[strikethrough]Everything[/strikethrough] ***I*** have a problem in identifying duplicate content.

General discussion related to "Everything".
Post Reply
ChrisGreaves
Posts: 697
Joined: Wed Jan 05, 2022 9:29 pm

[strikethrough]Everything[/strikethrough] ***I*** have a problem in identifying duplicate content.

Post by ChrisGreaves »

Unless your file is a direct Windows Copy/Paste of a file, Everything has a problem in identifying duplicate content. I remain convinced that we can NOT truly detect duplicate audio files using solely a computer program.

In particular, in Everything 1.5, when can we trust size in finding duplicates?

I have copied my 20,000+ music files to an external USB F:
I want to eliminate duplicate audio files.
The topic Find Duplicates is my starting-point, but please see also these topics.
Dupes_01.jpg
Dupes_01.jpg (86.79 KiB) Viewed 319 times
In this exercise I am focusing on a file “Coco” which I had previously found to be a duplicate in name and size.
The size is reported here as 2,273 KB.
Dupes_02.jpg
Dupes_02.jpg (58.89 KiB) Viewed 319 times
The first file is reported as 2,326,924 bytes, and 2,330,624 bytes on disk.
Dupes_03.jpg
Dupes_03.jpg (69.69 KiB) Viewed 319 times
The second file is reported as 2,326,942 bytes, and 2,330,624 bytes on disk.
Subtle, huh?!!???
I loaded each file into Audacity and listened; to my ear they are the same audio. I always suspect that a slight difference in length-of-sound can be caused if I have edited long applause from an end of the track. I think too that I should be looking at the SHA256 or some other clever feature of Everything.
Dupes_04.jpg
Dupes_04.jpg (64.56 KiB) Viewed 319 times
Appending “name”: makes no difference to my original search results, since dupe: defaults to Name.
Dupes_05.jpg
Dupes_05.jpg (43.97 KiB) Viewed 319 times
Appending “size” DOES make a difference to my original search results.

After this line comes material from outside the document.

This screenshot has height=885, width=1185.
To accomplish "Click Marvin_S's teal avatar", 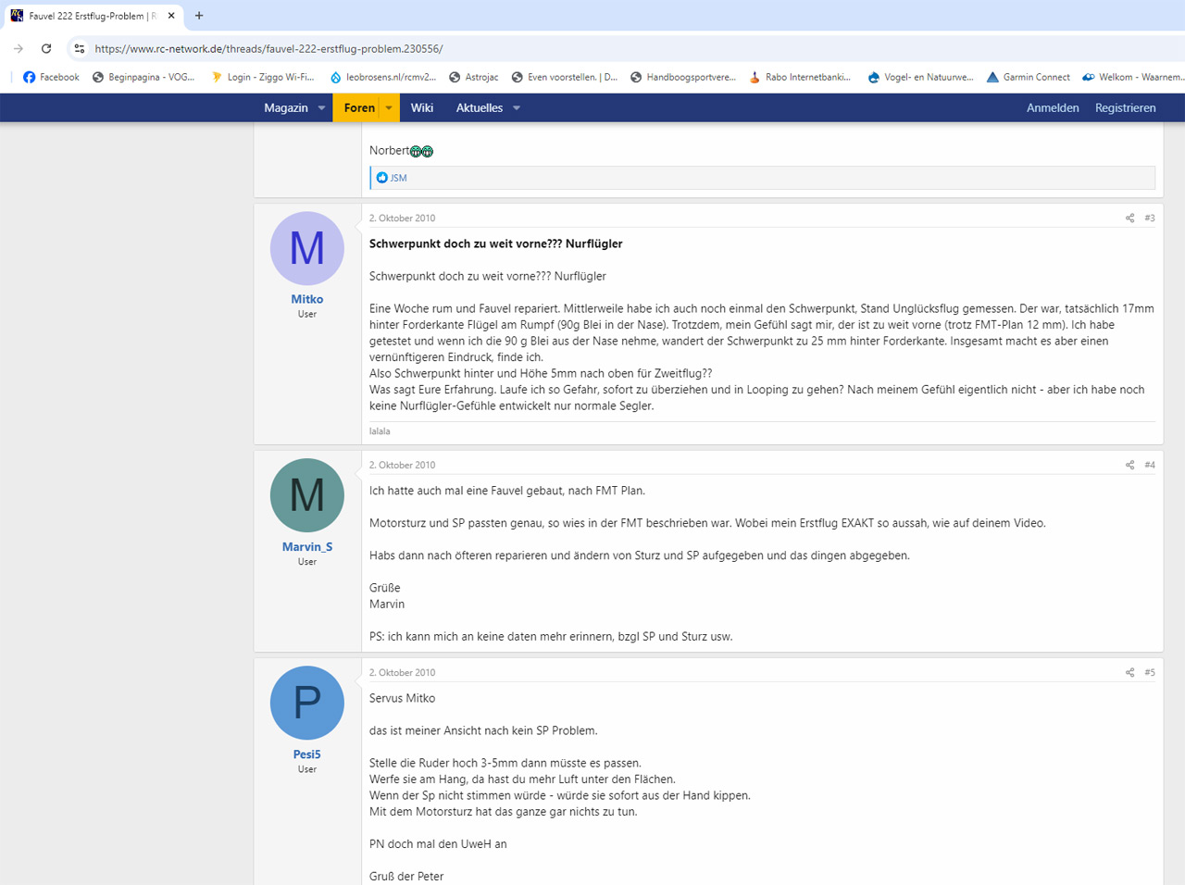I will point(307,495).
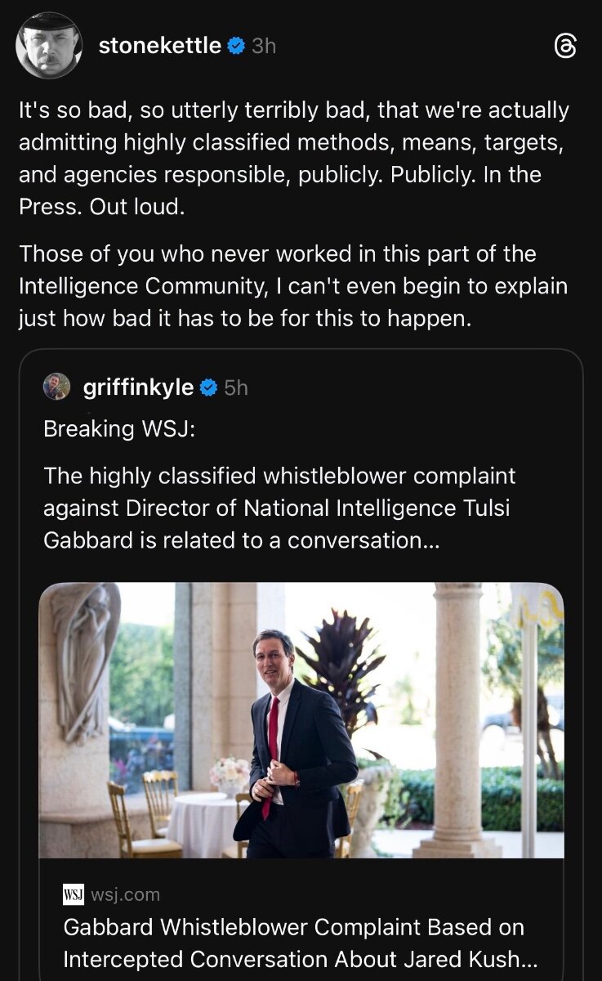Select the line starting 'It's so bad'
This screenshot has width=602, height=981.
(294, 110)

The empty result lists suggests to me that Everything has recognised the “Size” figure in preference to the “Size on disk” figure from properties.
Dupes_06.jpg
Dupes_06.jpg (48.24 KiB) Viewed 319 times
Undaunted I replace “size: with SHA256. I am not surprised that a checksum value differs between the files. After all, if one file is 18 bytes longer than the other file, then I would expect a checksum to report a difference.
For perhaps twenty years I have known that defining duplicates in audio files is a tricky business. My 50-year involvement with Gilbert and Sullivan operas will give me the edge in detecting different recordings of “The Gondoliers”, but to your ears, it will be the same opera. Likewise for Maurice Andre vs. Winston Marsalis when it comes to trumpet audios.
Dupes_07.jpg
Dupes_07.jpg (59.58 KiB) Viewed 319 times
Undaunted I import both stereo tracks into Audacity 3.4.2 and play them through (five minutes). Above I show the last few seconds of the two tracks. The audio waves have the same pattern, but there are subtle differences. It seems to me that one audio file is amplified over the other.
Although the tracks differ by 18 bytes, the screenshot above suggests that they are the same length. But then:-
(a) I am not sure that my eyes can detect 18/2273000 of a file and
(a) Perhaps Audacity neatly aligns two imported tracks.
How do I know my test is valid? How do I know, for sure, that both tracks are playing and that I am not listening to just one track?
Dupes_08.jpg
Dupes_08.jpg (161.47 KiB) Viewed 319 times
Easy! I select and delete about one second of audio from the first track and play back. The orange-circled parts are clearly offset in time, and sure enough at that point the playback goes into stutter-mode; too far apart to be an echo; the tracks are evidently out-of-step.
It follows that had they been out of step by a fraction of a second in the original form, I would have heard a stutter, or at least an echo effect.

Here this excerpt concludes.